Monday, Aug. 31, 1981

Pressing On

Solidarity scores another first

"No papers on sale today because of strike," the posters on Poland's newsstands announced last week. For two days printers belonging to Solidarity, the independent trade union, occupied the country's main printing houses and virtually shut down the government press--the first stoppage of its kind in the Soviet bloc. This time the aim was not ingher pay or more food. What Solidarity wanted was regular radio and television access to present its side of the issues. The union also demanded an end to what it terms anti-Solidarity propaganda in the official press.

The government promptly denounced the strike as a political act, and the union claimed that police in Crackow and Chelm detained 15 Solidarity members for putting up strike posters. Nowhere, however, were the printers prevented from striking. The government ran off skeleton newspapers on army presses and managed to put out a sizable run of the armed forces daily, Zolnierz Wolnosci. The Communist Party paper, Trybuna Ludu, printed only 150,000 copies of its normal 1.1 million circulation. Most news vendors obeyed a Solidarity call not to sell papers.
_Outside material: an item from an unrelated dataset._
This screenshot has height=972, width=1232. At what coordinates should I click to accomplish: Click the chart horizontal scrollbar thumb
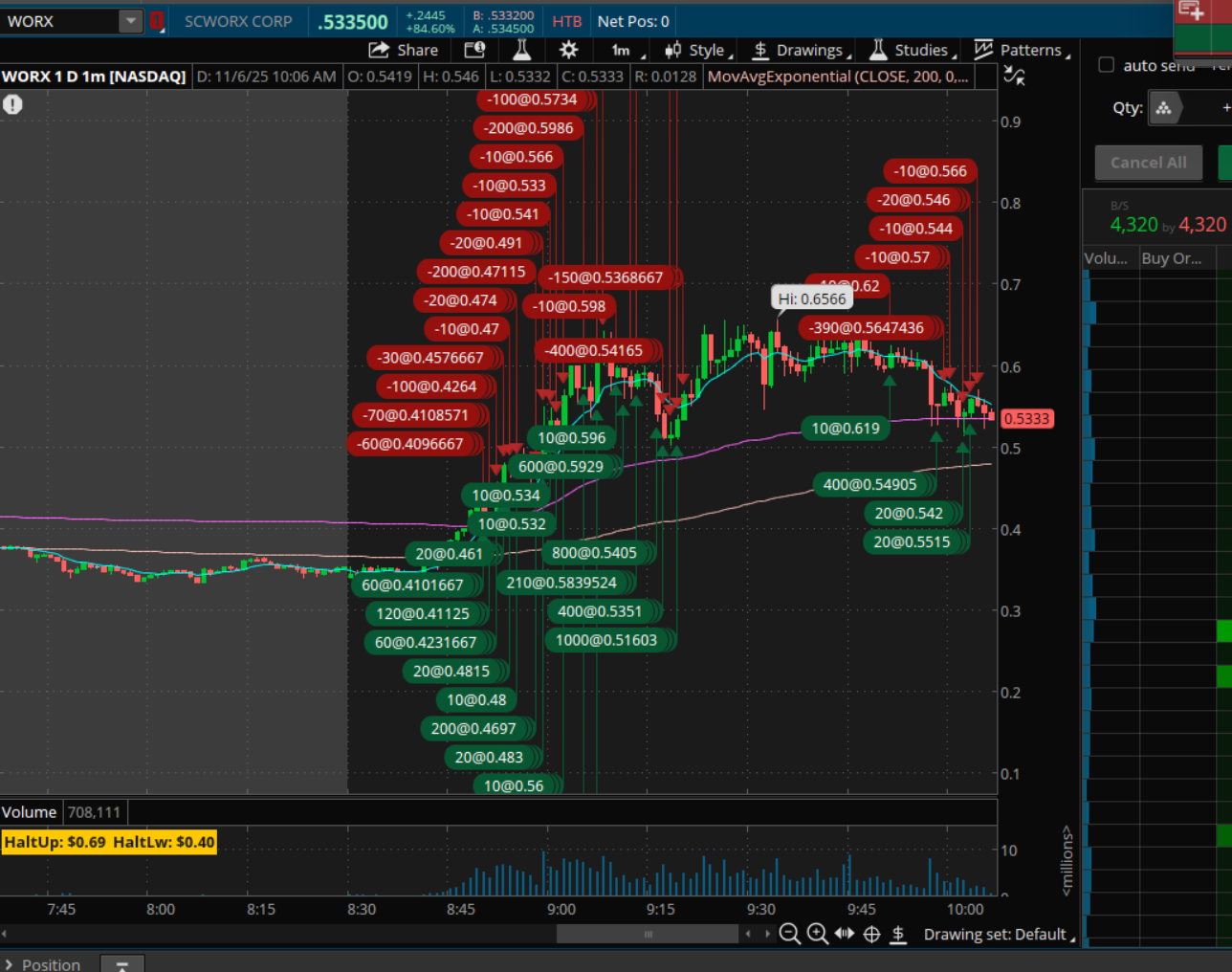[x=648, y=934]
At the end of the second day, printers at Poland's largest printing plant, Dom Slowa Polskiego (House of the Polish Word), voted overwhelmingly to continue the protest. They had to be persuaded to return to work by Solidarity Leader Lech Walesa, who told them that immediate concessions by the government were not possible. Walesa warned, however, that if the strike produced no results, another confrontation was "inevitable," and that Solidarity's next target would be the country's radio and television networks. Walesa seemed in unusually low spirits, lamenting, without explaining, that Solidarity members had "become shaky, scared and full of uncertainty." Aides said later that ins dispirited mood was the result of having just learned that his stepfather Stanislaw Walesa had died of a heart attack at his home in Jersey City, N.J.

When the walkout ended, the government first announced that the price of a loaf of bread would quadruple to about 50-c-, then announced a delay on the move. Trybuna Ludu reported that a meat-rationing program would be "reviewed" and that the present monthly allotment of 6.6 lbs. per person might be reduced rather than increased as had been expected. Solidarity spokesmen said they would continue to press for an economic reform package that would include subsidies for consumers with lower incomes. Otherwise, warned the union's Warsaw chapter, the price hikes could lead to "an explosion of uncontrolled social protest." It was a threat the government could not take lightly: the issue of food prices, after all, had touched off the July 1980 strikes that in turn led to the birth of Solidarity. The government now says the union will be consulted prior to the bread price hike.